Anna M. M. Vetticad of Firstpost gave the film 2.75 stars (out of 5) and wrote, "The film is a mixed bag but I found myself drawn to its quietude and to its heartening conviction that kindness may be found in the most unexpected places and the most unexpected persons could turn out to be allies, sometimes without the expectation of anything in return". Ronak Kotecha of Times of India gave 2.5 stars (out of 5) and wrote, "Sandeep Aur Pinky Faraar is one of those neo-noir films that set out with a promise to engage, entertain and educate by slowly unraveling its layered subtext. But with its preposterous execution and frustratingly slow pace, it's the audience who might want to escape, much before Sandeep and Pinky". Film critic based at Bollywood Hungama gave the film 2 stars (out of 5) and wrote, "Sandeep Aur Pinky Faraar has a bearable first half but goes terribly downhill in the second hour". However, they praised Chopra and Kapoor by stating that they delivered a "convincing" and "restrained" respectively. Tanul Thakur of The Wire (India) called the film "a joyless, drab watch" and stated that its Banerjee's most "underwhelming" movie. He wrote, "The most obvious culprits are the lead actors who struggle to bring any kind of magnetism or chemistry to their roles".

=== Box office ===
The film was released in 375 screens on 19 March 2021. The film earned ₹6 lakh on its opening day and the opening weekend collection was ₹20 lakh.

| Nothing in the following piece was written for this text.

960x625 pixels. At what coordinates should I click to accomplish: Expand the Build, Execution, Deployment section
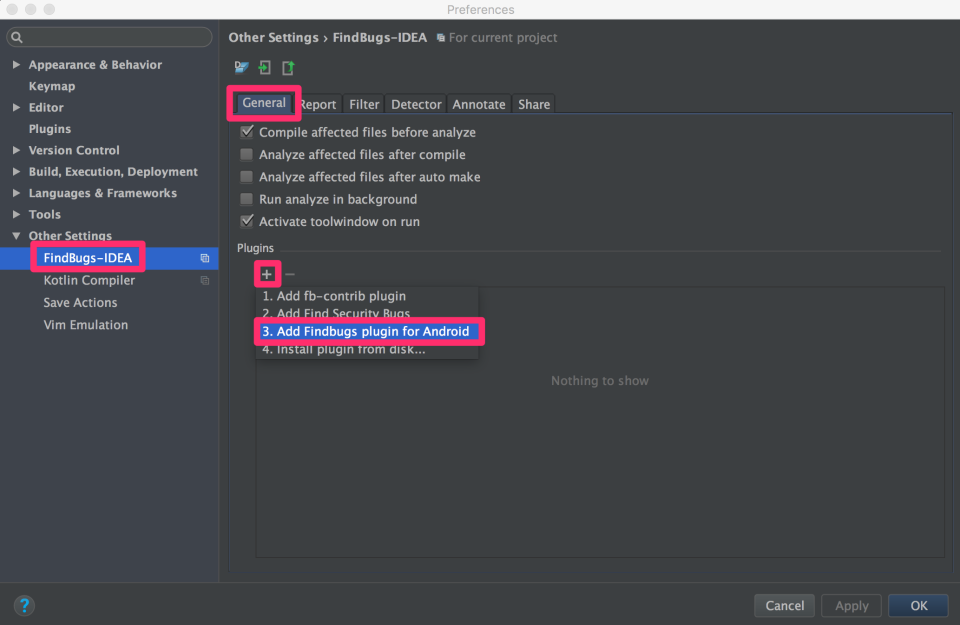tap(16, 171)
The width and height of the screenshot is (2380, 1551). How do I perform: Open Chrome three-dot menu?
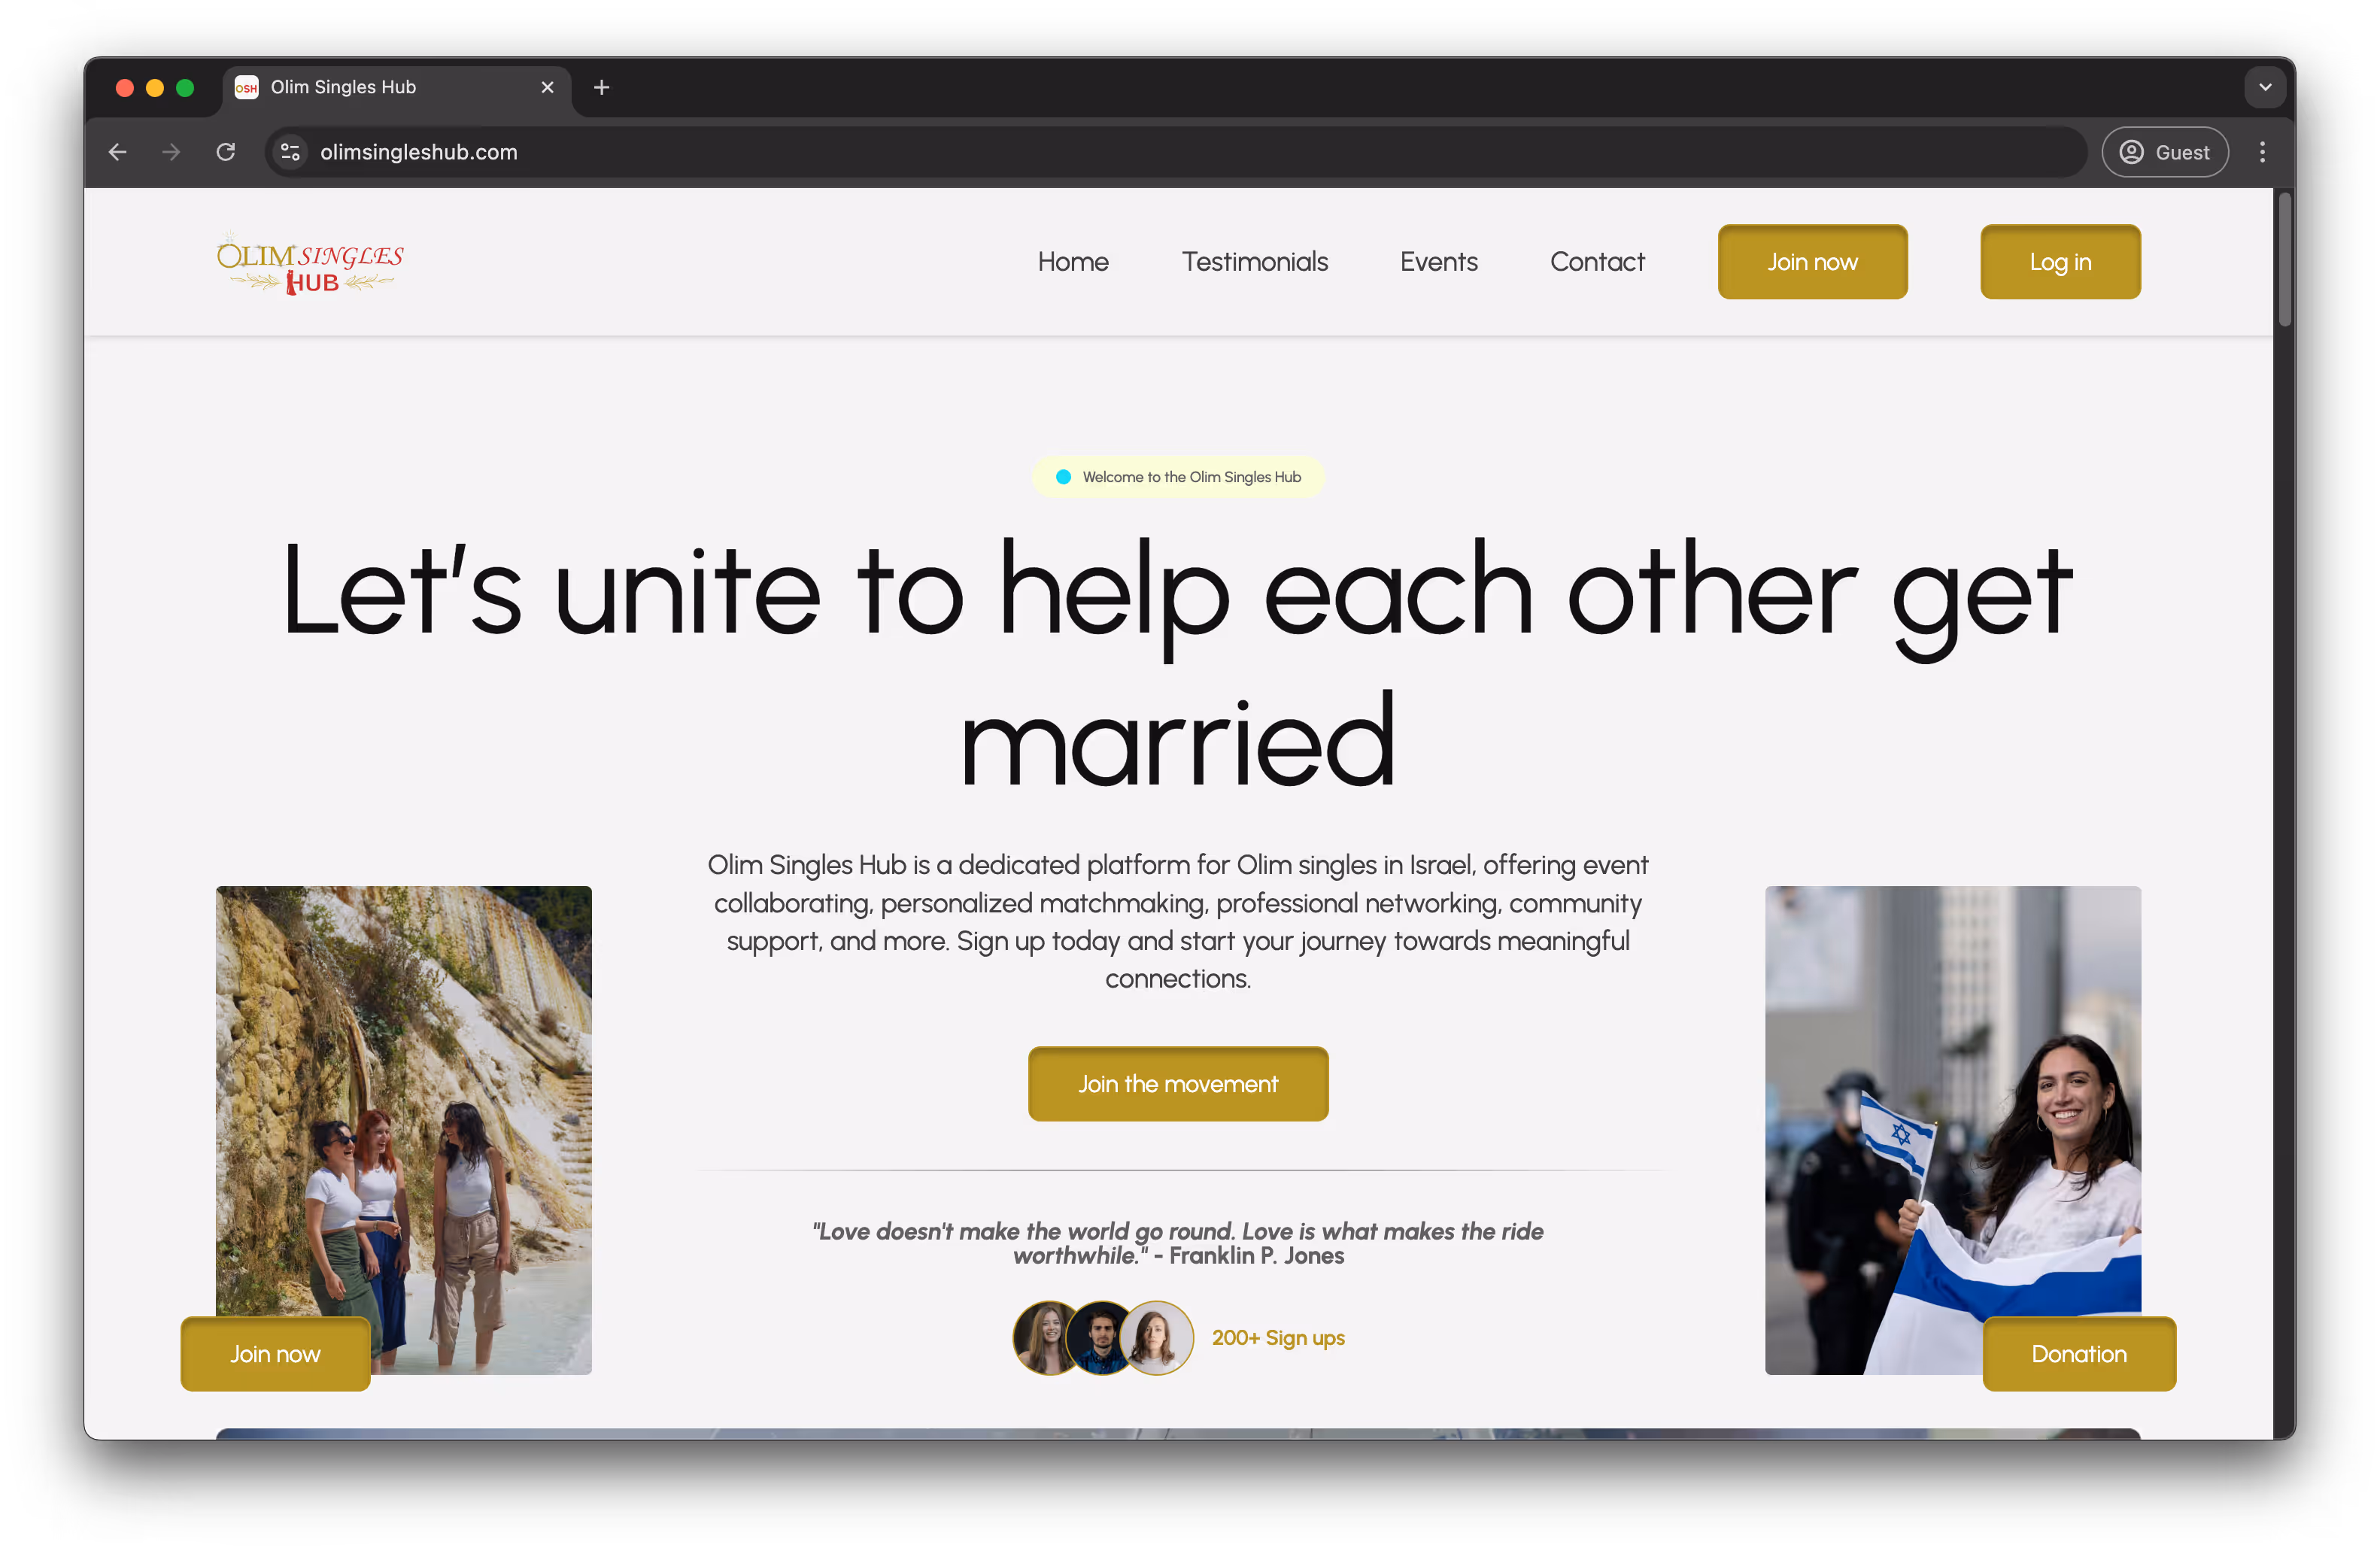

In its complete theatrical run the film grossed ₹40 lakh in India and ₹18.125 lakh overseas, for a worldwide gross collection of ₹58.125 lakhs.

== Accolades ==

| Year | Award | Category | Nominee(s) | Result | Ref. |
| 2022 | 67th Filmfare Awards | Best Film (Critics) | Dibakar Banerjee | Nominated |  |
| Best Actress | Parineeti Chopra | Nominated |
| Best Supporting Actress | Neena Gupta | Nominated |
| Best Story | Dibakar Banerjee, Varun Grover | Nominated |
| Best Screenplay | Nominated |
| Best Dialogue | Won |
| Best Cinematography | Anil Mehta | Nominated |
| Best Costume Design | Rohit Chaturvedi | Nominated |
| Best Editing | Bakul Baljeet Matiyani | Nominated |
| Best Production Design | Aparna Sud, Garima Mathur | Nominated |
| 28th Lions Gold Awards | Powerhouse Performer of The Year | Parineeti Chopra | Won |  |

== Home media ==
On 20 May 2021, the movie began streaming on Amazon Prime Video and was positively received.